Contrairement à son attente, les grands froids ne venaient pas. Il passa l’hiver à sarcler, à répandre de l’engrais, à préparer de bien des façons les semailles du printemps.
Il interrogea Grew, essaya de lui expliquer ce qu’était la neige, mais l’autre se contenta d’ouvrir de grands yeux.
— De l’eau gelée qui tombe comme la pluie, hein ? Oh ! Ça s’appelle la neige ? Il paraît que ça se passe comme ça sur d’autres planètes, mais pas sur la Terre.
Dès lors, Schwartz surveilla la température et constata qu’elle variait à peine d’un jour sur l’autre. Pourtant, les journées raccourcissaient, ce qui n’avait rien que de normal dans une région située au nord. Comme Chicago, par exemple. Il se demandait s’il se trouvait sur la Terre.
Il tenta de lire quelques-uns des livres-films de Grew, mais il y renonça. Les gens étaient toujours des gens mais les petits détails de la vie quotidienne, les connaissances tenues pour acquises, les allusions historiques et sociologiques qui n’avaient aucun sens pour lui le rebutaient.
Les énigmes continuaient. Les pluies uniformément chaudes, l’ordre formel qui lui était fait de ne pas s’approcher de certains endroits. Ainsi, un beau soir, intrigué par le brasillement de l’horizon, la luminescence bleuâtre qui scintillait en direction du sud, il n’avait pas pu résister et s’était éclipsé après le souper. Il avait à peine franchi un kilomètre que le bruissement presque inaudible d’une biroue s’éleva derrière lui et la voix courroucée d’Arbin retentit. Schwartz s’était arrêté et l’autre l’avait ramené à la ferme.
— Il ne faut pas s’approcher de ce qui brille la nuit, lui avait-il enjoint en arpentant la pièce.
— Pourquoi ? Parce que c’est interdit, avait répondu Arbin sur un ton âpre et incisif.
Et, après un long silence, il avait ajouté :
— Tu ne sais vraiment pas ce qu’il y a là-bas ?

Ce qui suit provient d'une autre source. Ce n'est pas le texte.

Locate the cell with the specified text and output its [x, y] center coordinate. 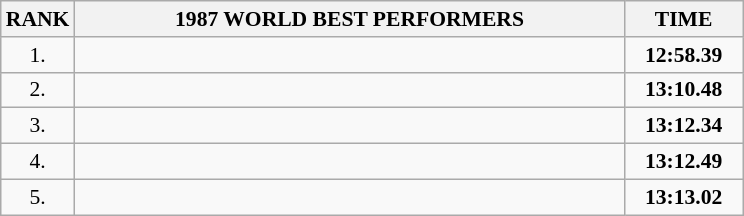
13:13.02 [684, 197]
13:12.49 [684, 162]
3. [38, 126]
RANK [38, 19]
13:10.48 [684, 90]
4. [38, 162]
5. [38, 197]
12:58.39 [684, 55]
1987 WORLD BEST PERFORMERS [349, 19]
1. [38, 55]
TIME [684, 19]
13:12.34 [684, 126]
2. [38, 90]
Scan for the cell matching the given text and deliver its (X, Y) coordinate at center. 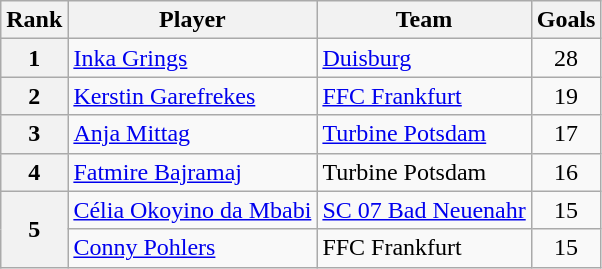
5 (34, 229)
Inka Grings (192, 58)
Player (192, 20)
4 (34, 172)
Célia Okoyino da Mbabi (192, 210)
Fatmire Bajramaj (192, 172)
3 (34, 134)
16 (566, 172)
Goals (566, 20)
Duisburg (424, 58)
Kerstin Garefrekes (192, 96)
Team (424, 20)
Anja Mittag (192, 134)
17 (566, 134)
Rank (34, 20)
19 (566, 96)
1 (34, 58)
SC 07 Bad Neuenahr (424, 210)
Conny Pohlers (192, 248)
2 (34, 96)
28 (566, 58)
Determine the (X, Y) coordinate at the center of the cell enclosing the given text.  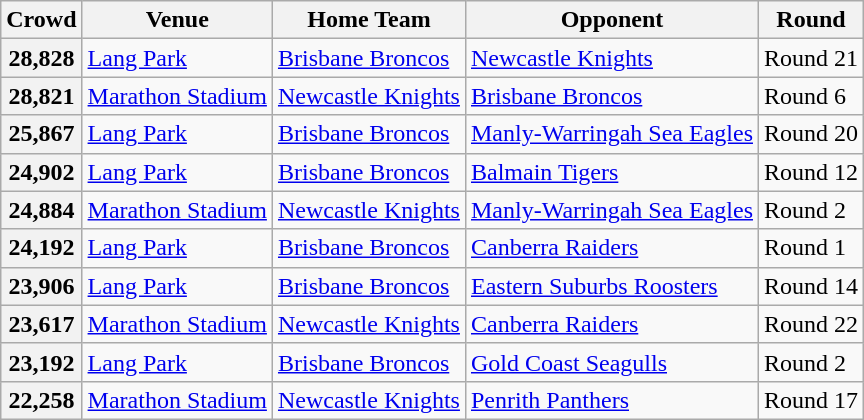
28,828 (42, 58)
28,821 (42, 96)
23,617 (42, 324)
Round 12 (812, 172)
Round 22 (812, 324)
Balmain Tigers (612, 172)
Gold Coast Seagulls (612, 362)
25,867 (42, 134)
Home Team (368, 20)
Round 6 (812, 96)
Round (812, 20)
24,902 (42, 172)
Opponent (612, 20)
Round 20 (812, 134)
Round 1 (812, 248)
22,258 (42, 400)
Eastern Suburbs Roosters (612, 286)
Crowd (42, 20)
Round 17 (812, 400)
24,192 (42, 248)
23,192 (42, 362)
24,884 (42, 210)
Round 14 (812, 286)
Venue (177, 20)
Penrith Panthers (612, 400)
Round 21 (812, 58)
23,906 (42, 286)
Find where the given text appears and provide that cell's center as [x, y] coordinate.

Schwartz avait levé les bras au ciel et le fermier avait poursuivi :
— D’où viens-tu ? Es-tu un… Etranger ?
— Qu’est-ce qu’un Etranger ?
Arbin avait haussé les épaules et était sorti.
Mais cette nuit avait eu une grande importance pour Schwartz car pendant sa brève escapade les curieuses hantises qui l’habitaient avaient fusionné pour devenir ce qu’il appelait un « attouchement d’esprit ». Ni à ce moment ni plus tard il n’avait pu définir le phénomène.
Il était seul dans le crépuscule violet qui s’assombrissait. Le bruit de ses pas sur le revêtement élastique était feutré. Il n’avait vu personne, entendu personne. Il n’avait rien touché.
Pas tout à fait… Il avait éprouvé quelque chose comme un contact mais ce n’avait pas été physique. Cela avait eu lieu dans son esprit. Pas tout à fait un contact, plutôt une présence. Comme un chatouillement soyeux.
Il y en avait eu deux. Deux attouchements distincts, séparés. Et le second – comment les différenciait-il ? — avait été plus fort… non, ce n’était pas le mot juste. Plus net, plus délimité.
Et il avait su que c’était Arbin. Cinq minutes au moins avant de percevoir le bruit de la biroue, dix minutes avant de poser les yeux sur le fermier.
Cette expérience s’était renouvelée de plus en plus fréquemment.
Il commença alors à se rendre compte que lorsque Arbin, Loa ou Grew était dans un rayon de trente mètres, il le savait même quand il n’avait aucune raison de le savoir. Et même quand il avait toutes les raisons de supposer le contraire. Ce n’était pas facile à accepter, mais peu à peu, il finit par trouver cela naturel.